Say it out loud. That's the level this series operates on. Whether you find that funny or you don't, you're entirely correct. When it wants to up the sophistication, it points the camera at a Mini Cooper like the one Statham drove in the 2003 remake of The Italian Job (the 1969 original is one from which the Fast series has pilfered several big scenes) and has him say, "I used that for a job... in Italy." Wink!
The general sloppiness is the hallmark of a Chris Morgan Productions production. Morgan is the man whom H&S's press notes identify as the "narrative architect" of the Fast series. That's not be confused with the "saga visionary," which is the honorific Diesel has chosen for himself.
In any case, Morgan now shares screenplay credit with Drew Pearce, who helped out writer-director Shane Black on Iron Man 3 and writer-director Chris McQuarrie on Mission: Impossible — Rogue Nation, and who made Hotel Artemis. In other words, there's an actual writer on the show this time, which explains why Hobbs & Shaw has something else that's new to this series: real jokes, "Mike Oxmall" notwithstanding. (Statham has called Pearce the "unsung hero" of the film for improving substantially upon Morgan's draft. Imagine the contribution Pearce must have made for a lowly screenwriter to be praised on a press junket by name.)

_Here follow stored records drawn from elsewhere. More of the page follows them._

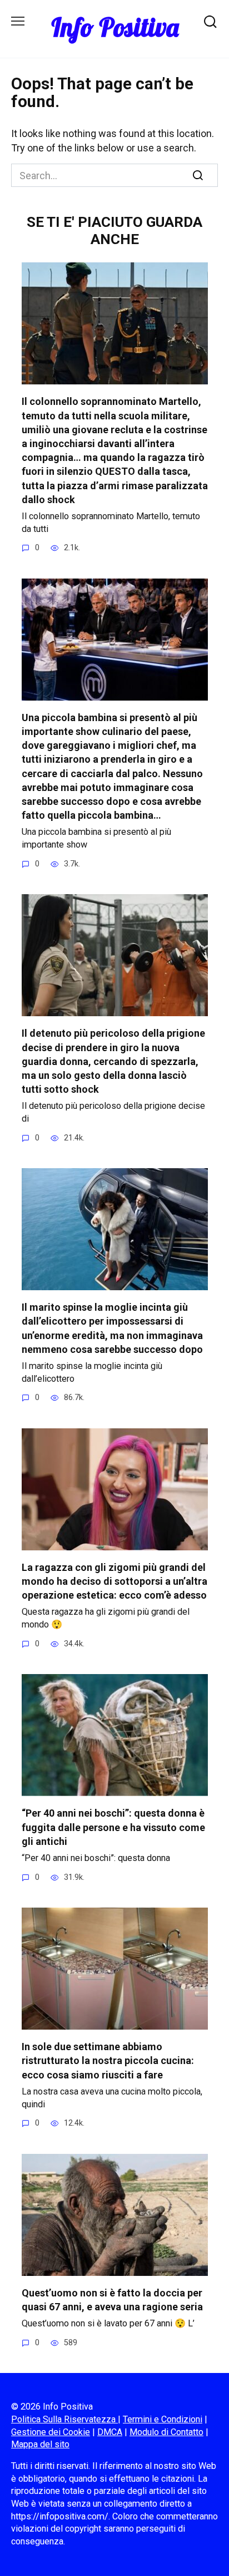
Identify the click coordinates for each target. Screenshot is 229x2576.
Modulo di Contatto (166, 2432)
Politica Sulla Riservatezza (64, 2419)
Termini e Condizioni (162, 2419)
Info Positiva (114, 27)
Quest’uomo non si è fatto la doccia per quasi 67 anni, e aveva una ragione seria (112, 2300)
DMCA (109, 2432)
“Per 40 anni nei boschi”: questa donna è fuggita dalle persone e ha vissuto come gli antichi (113, 1827)
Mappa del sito (40, 2444)
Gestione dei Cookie (50, 2432)
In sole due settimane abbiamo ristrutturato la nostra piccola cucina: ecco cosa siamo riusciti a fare (108, 2060)
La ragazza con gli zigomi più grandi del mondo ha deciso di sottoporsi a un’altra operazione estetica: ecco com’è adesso (114, 1581)
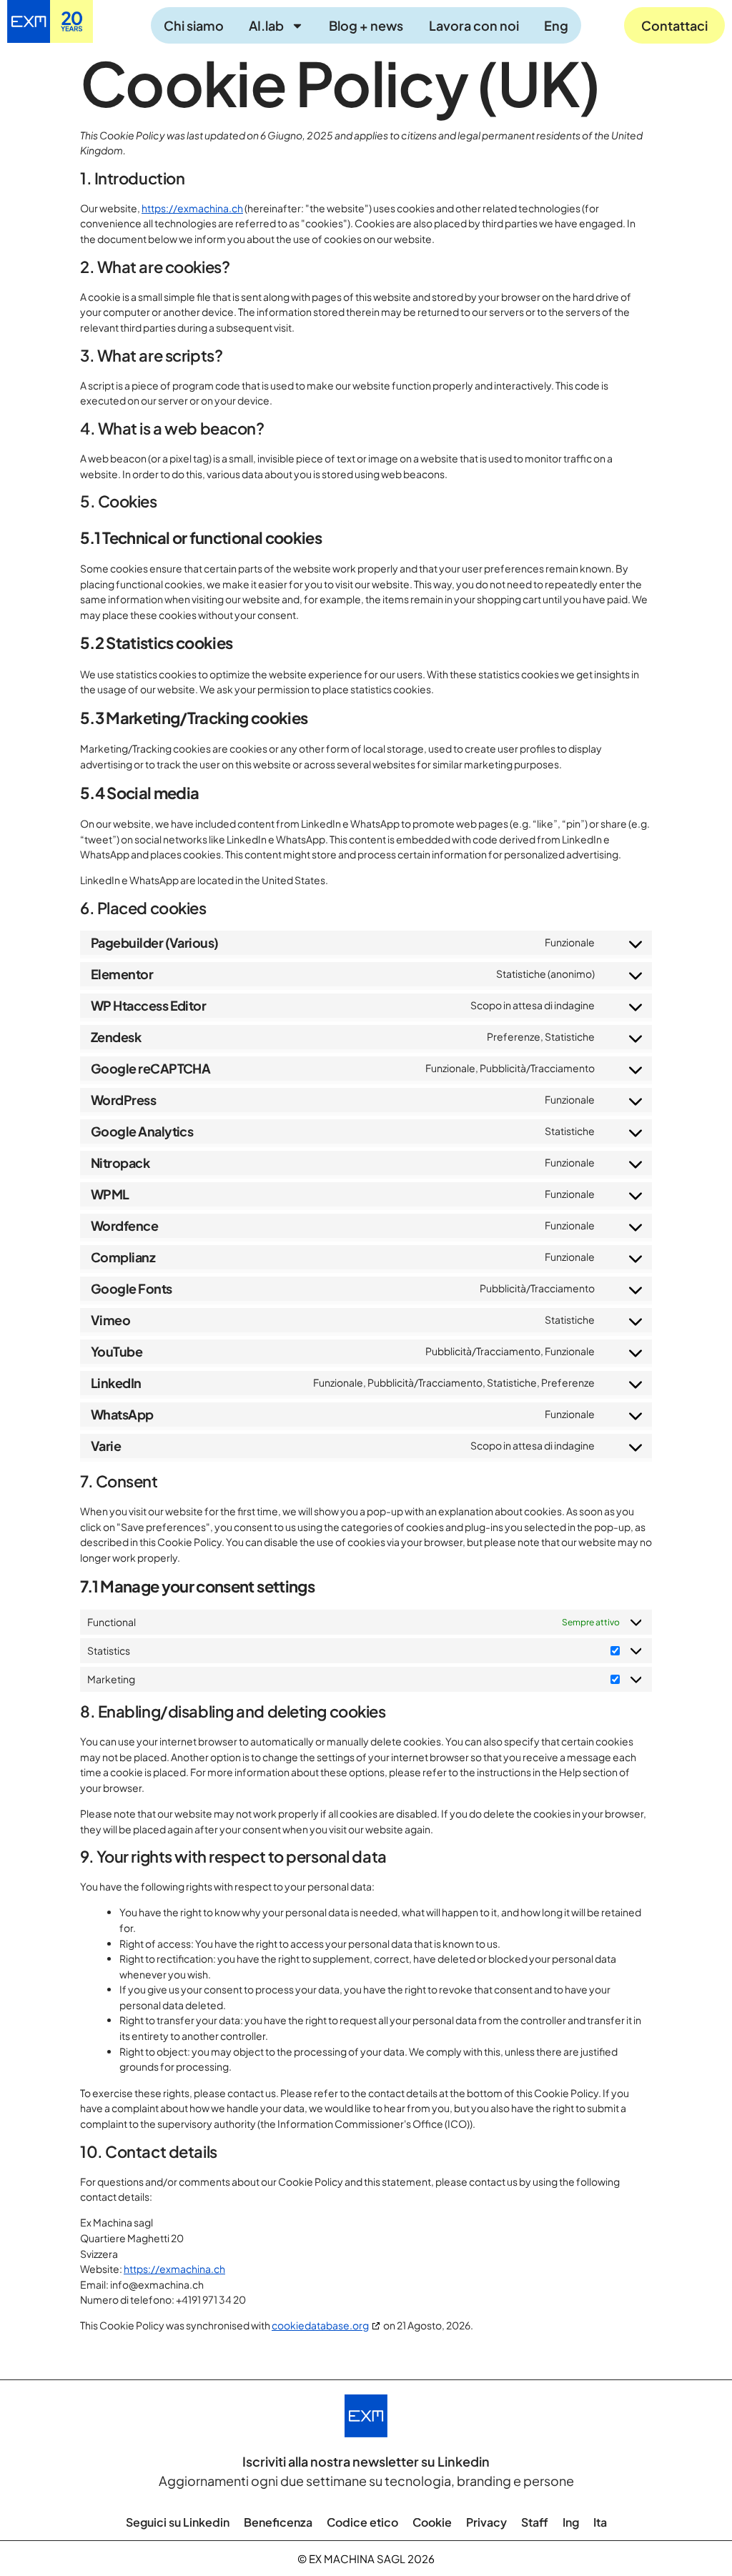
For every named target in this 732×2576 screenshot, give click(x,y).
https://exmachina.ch (192, 208)
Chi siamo (194, 25)
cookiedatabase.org (320, 2325)
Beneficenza (278, 2522)
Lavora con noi (474, 25)
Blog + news (366, 25)
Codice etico (362, 2522)
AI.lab (266, 25)
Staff (534, 2522)
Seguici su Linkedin (177, 2522)
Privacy (486, 2522)
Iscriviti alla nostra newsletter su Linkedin (366, 2461)
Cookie (432, 2522)
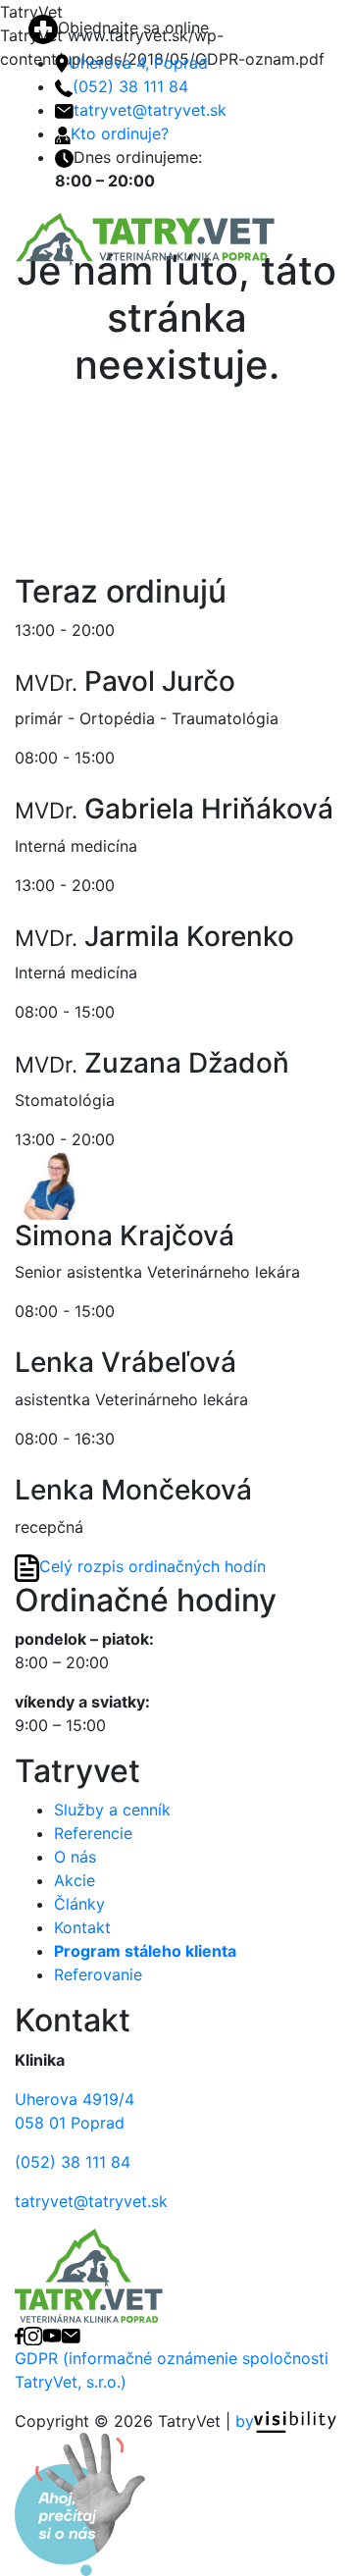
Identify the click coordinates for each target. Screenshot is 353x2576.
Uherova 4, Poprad (138, 63)
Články (79, 1904)
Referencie (93, 1833)
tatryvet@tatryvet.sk (150, 110)
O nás (75, 1856)
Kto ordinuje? (120, 133)
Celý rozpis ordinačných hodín (152, 1566)
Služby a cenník (112, 1809)
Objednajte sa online (133, 27)
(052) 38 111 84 (130, 86)
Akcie (74, 1880)
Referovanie (98, 1974)
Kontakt (82, 1927)
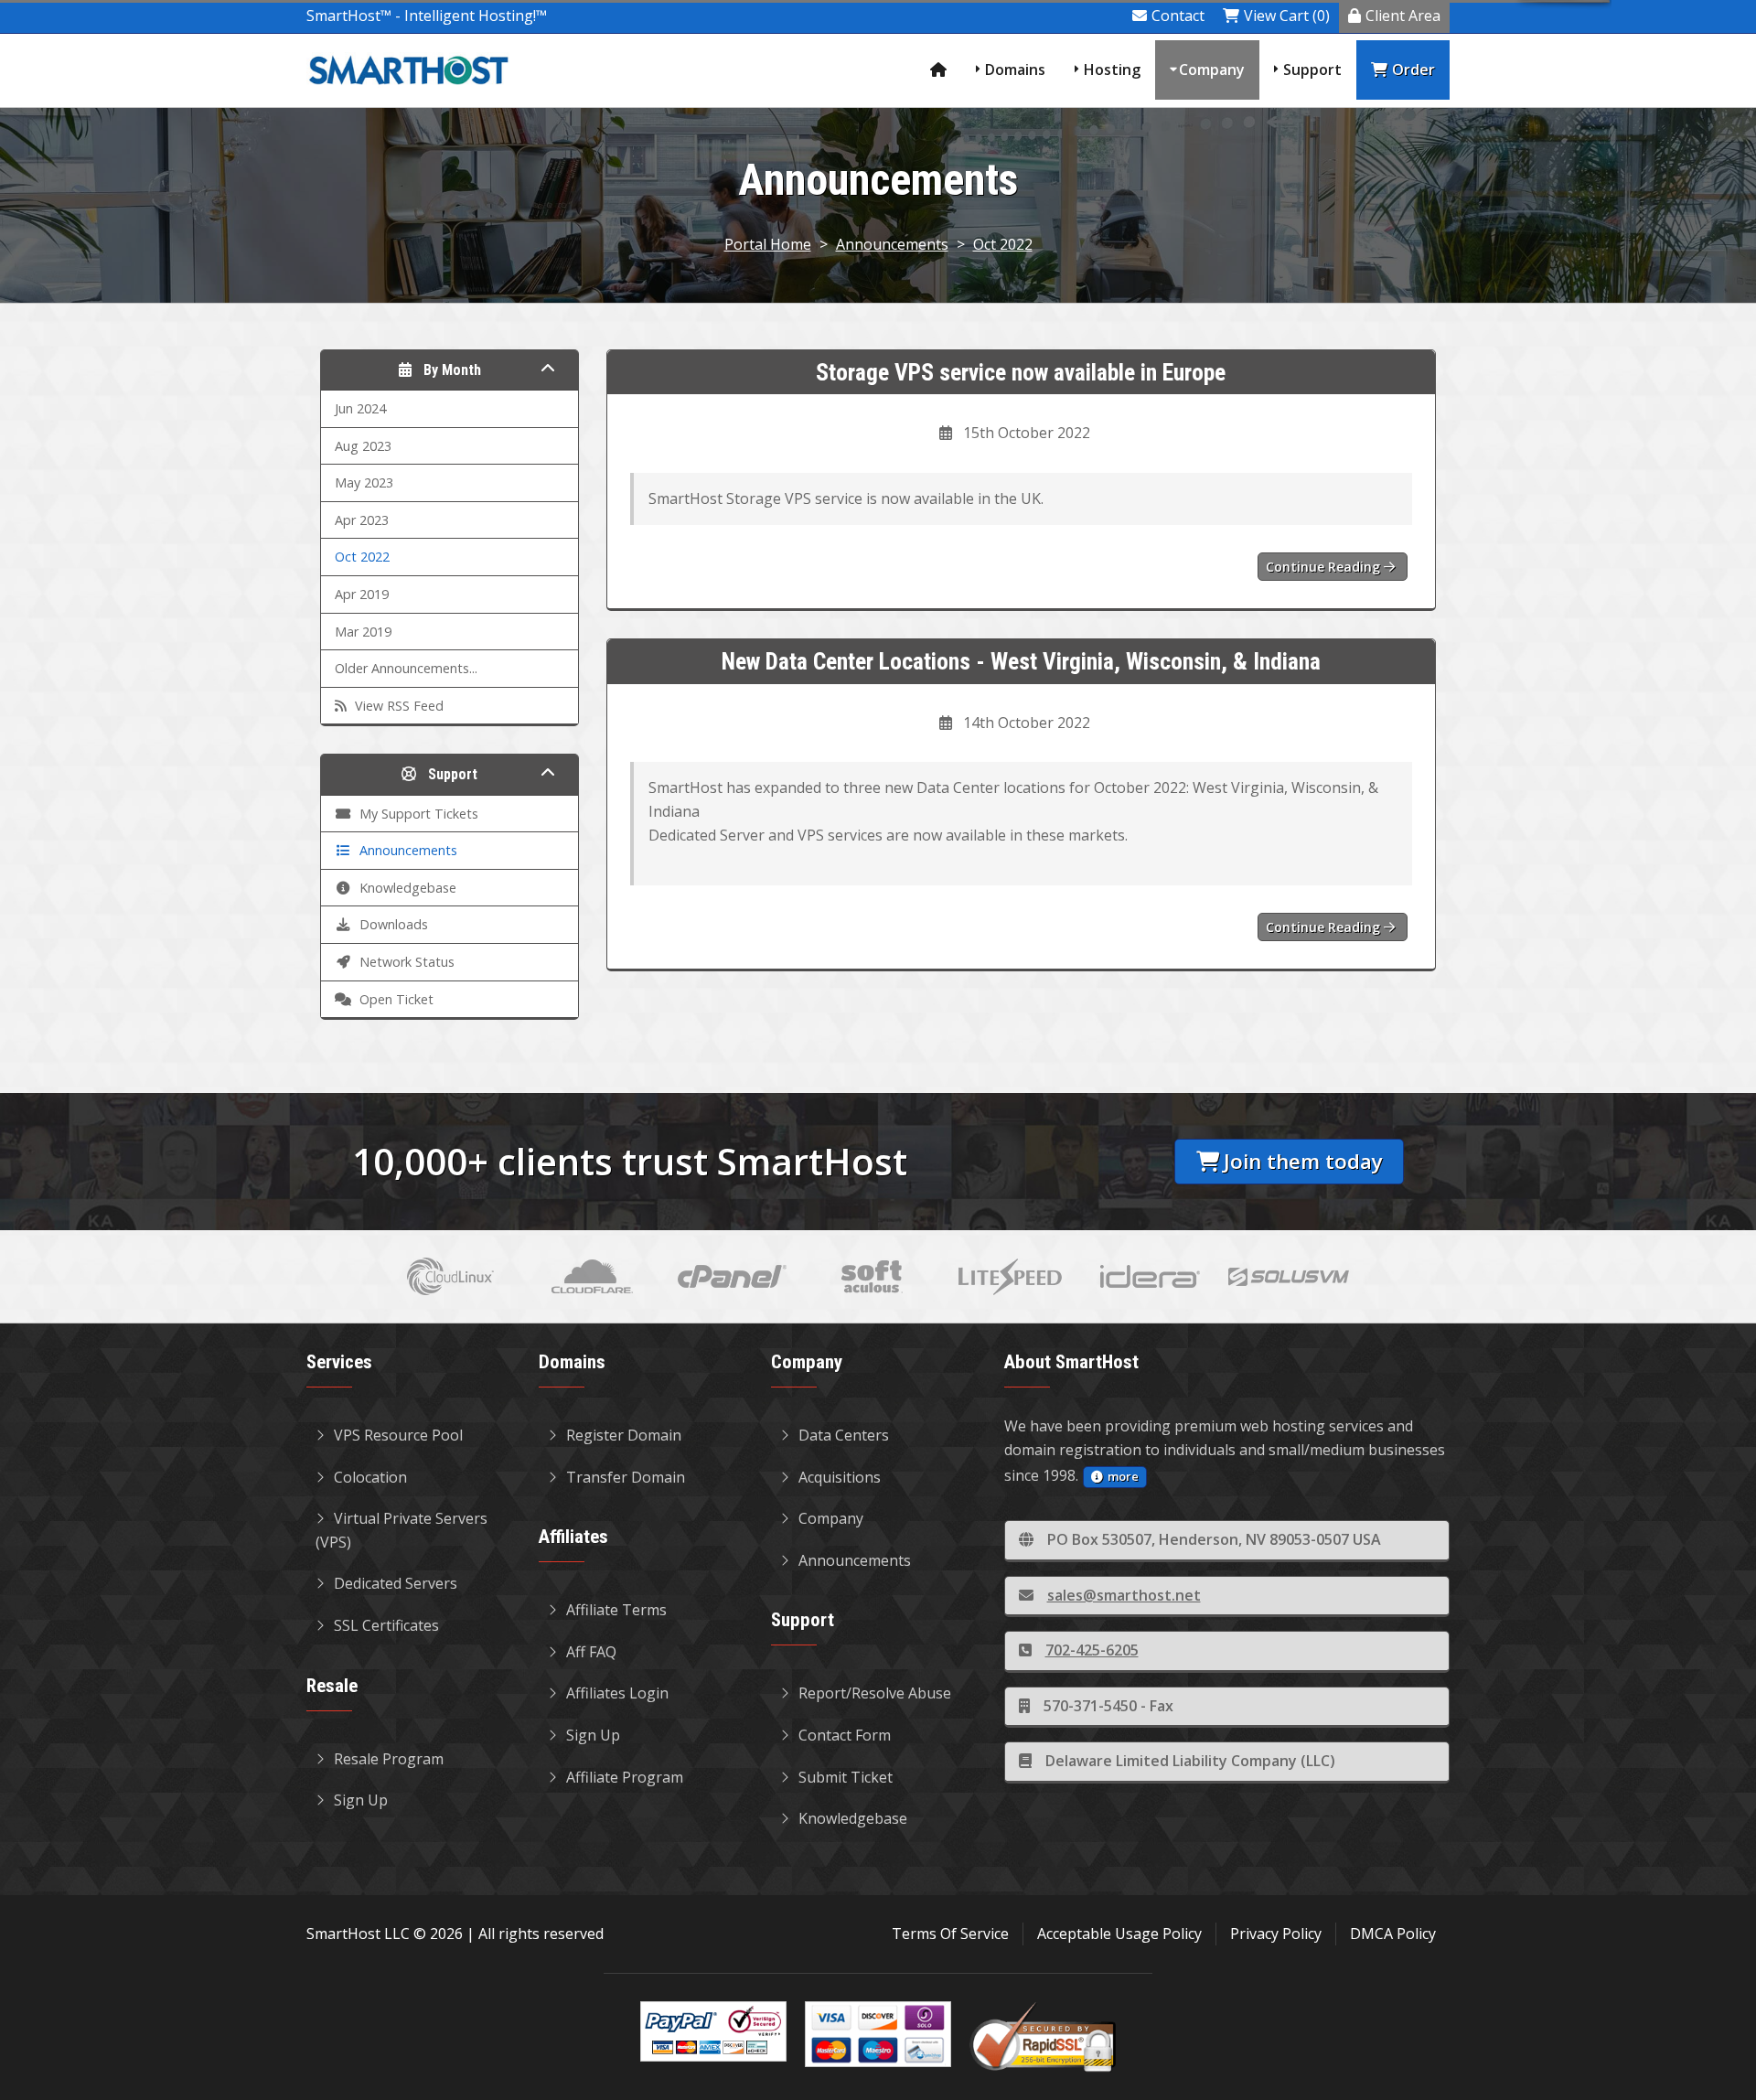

Hobbs & Shaw sets up as many sequels as its stars will show up for, but in the meantime, this is another entry that has forgotten that Statham's character murdered Han, the charming racer played by Sung Kang, several movies ago, before someone decided to retcon Shaw into a good guy. Hey, this series only has one self-identified architect and one self-proclaimed visionary. It can't be expected to sweat the small stuff. But it could use more sweat overall.